History
- Name: Marsland
- Owner: Walmar Steamship Co.
- Operator: Kaye, Son and Co. Ltd.
- Port of registry: London, England
- Builder: Rankin and Blackmore Ltd., Greenock, Scotland; Lithgows Ltd., Glasgow, Scotland;
- Yard number: 777
- Launched: 23 September 1926
- Completed: November 1926
- In service: 1927
- Out of service: 2 July 1933
- Identification: Official Number 149741; Code Letters KVLR; ;
- Fate: Ran aground 2 July 1933, sinking October 9, 1933

General characteristics
- Tonnage: 4,542 GRT
- Length: 385 ft (117 m)
- Beam: 52 ft (16 m)
- Depth: 26.6 ft (8.1 m)
- Installed power: T3cyl (26, 42, 70 x 48in), output: 465 nhp
- Propulsion: 1 screw
- Speed: 10 knots (19 km/h; 12 mph) max.

= SS Marsland (1926) =

English cargo vessel

SS Marsland was an English cargo vessel, constructed in 1926. She is most notable for running aground and wrecking on the Vestal Rocks, at North Head, just outside the city of St. John's, Newfoundland.

==Service history==
SS Marsland was constructed in 1926 by Lithgrows Ltd. in Glasgow, Scotland; her engine was constructed by Rankin and Blackmore Ltd. in Greenock, Scotland. She was owned by the Walmar Steamship Company and operated by Kaye, Son and Company Ltd.

Marsland was a frequent visitor to Newfoundland, often visiting St. John's and Corner Brook. She would primarily transport fishery salt from Europe to Newfoundland and would return to Europe carrying salt fish.

===Grounding===
In early July 1933, under the command of Capt. Williams, Marsland was en route from Cádiz, Spain, with a load of salt. Upon approaching the Narrows outside St. John's Harbour, on July 2, Capt. Williams noted there was significantly more traffic than usual. A small schooner cut in front of the Marsland, causing Capt. Williams to order the Marslands engines full astern and to wheel hard over. The Marsland swerved and successfully avoided the schooner, but the Marsland grounded on the Vestal Rocks just below Fort Amherst.

===Attempted recovery===
Within the hour, tugs Hugh D. and Mouton and the Arras arrived to assist. They attached hawsers and pulled from different directions. The crew of the Marsland quickly put to work dumping the salt cargo over the side to lighten the load and re-float the ship.

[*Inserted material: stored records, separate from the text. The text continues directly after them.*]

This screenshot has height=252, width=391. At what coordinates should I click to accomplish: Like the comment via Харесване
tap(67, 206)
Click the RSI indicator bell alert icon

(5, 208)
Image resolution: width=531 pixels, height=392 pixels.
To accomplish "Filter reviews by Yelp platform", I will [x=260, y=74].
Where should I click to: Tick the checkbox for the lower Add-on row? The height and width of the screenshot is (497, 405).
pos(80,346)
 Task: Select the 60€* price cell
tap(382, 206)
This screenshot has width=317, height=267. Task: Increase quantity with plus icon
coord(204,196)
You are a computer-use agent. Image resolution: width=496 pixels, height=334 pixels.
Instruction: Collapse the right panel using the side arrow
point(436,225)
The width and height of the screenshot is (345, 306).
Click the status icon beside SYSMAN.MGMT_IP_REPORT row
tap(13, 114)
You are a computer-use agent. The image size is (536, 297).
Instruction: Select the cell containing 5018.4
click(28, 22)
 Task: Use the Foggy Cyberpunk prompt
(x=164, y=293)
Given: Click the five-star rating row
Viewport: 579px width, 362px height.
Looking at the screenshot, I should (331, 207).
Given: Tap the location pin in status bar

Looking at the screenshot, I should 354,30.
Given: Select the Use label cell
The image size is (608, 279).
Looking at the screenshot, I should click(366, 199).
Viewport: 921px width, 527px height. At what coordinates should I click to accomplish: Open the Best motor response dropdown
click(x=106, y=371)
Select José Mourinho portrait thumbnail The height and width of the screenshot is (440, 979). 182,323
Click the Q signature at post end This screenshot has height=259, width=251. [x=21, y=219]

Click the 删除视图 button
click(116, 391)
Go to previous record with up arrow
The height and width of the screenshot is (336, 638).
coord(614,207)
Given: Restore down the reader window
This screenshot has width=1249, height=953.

This was to no avail, as she was firmly wedged between the Vestal Rocks. The ship's agents, Bowring Brothers, recruited the Reid Newfoundland Company steamers, SS Argyle and SS Meigle, to tow the Marsland free. This attempt failed, as the lines kept snapping, and pulled the Marsland on to her broad side and to the edge of an underwater cliff.

The Salvage Association deemed it necessary for an ocean tug to be recruited to free the Marsland. The SS Foundation Franklin arrived on July 9 with divers to assess the damage on the Marslands hull. The vessel was boarded up, sealed off and the salvage team started pumps. Slowly, the Marsland began to regain some buoyancy. Waves caused the Marsland to crash into the rocks, damaging her hull faster than the salvage team could fix it. Poor weather caused the crew of the Foundation Franklin to abandon the effort and seek shelter in St. John's. After the storm cleared, insurers declared the Marsland a total loss. The crew of the Foundation Franklin retrieved their gear and stripped the Marsland of any remaining fittings and equipment. The Marsland was now sitting completely on her side.

It was rumoured that the visiting HMS Norfolk was going to blow up the Marsland; however, this never occurred.

===Fate===
In October 1933, a heavy storm battered the Marsland and she finally slid from the rocks, down the underwater cliff, coming to a rest on the ocean floor, just outside the Narrows.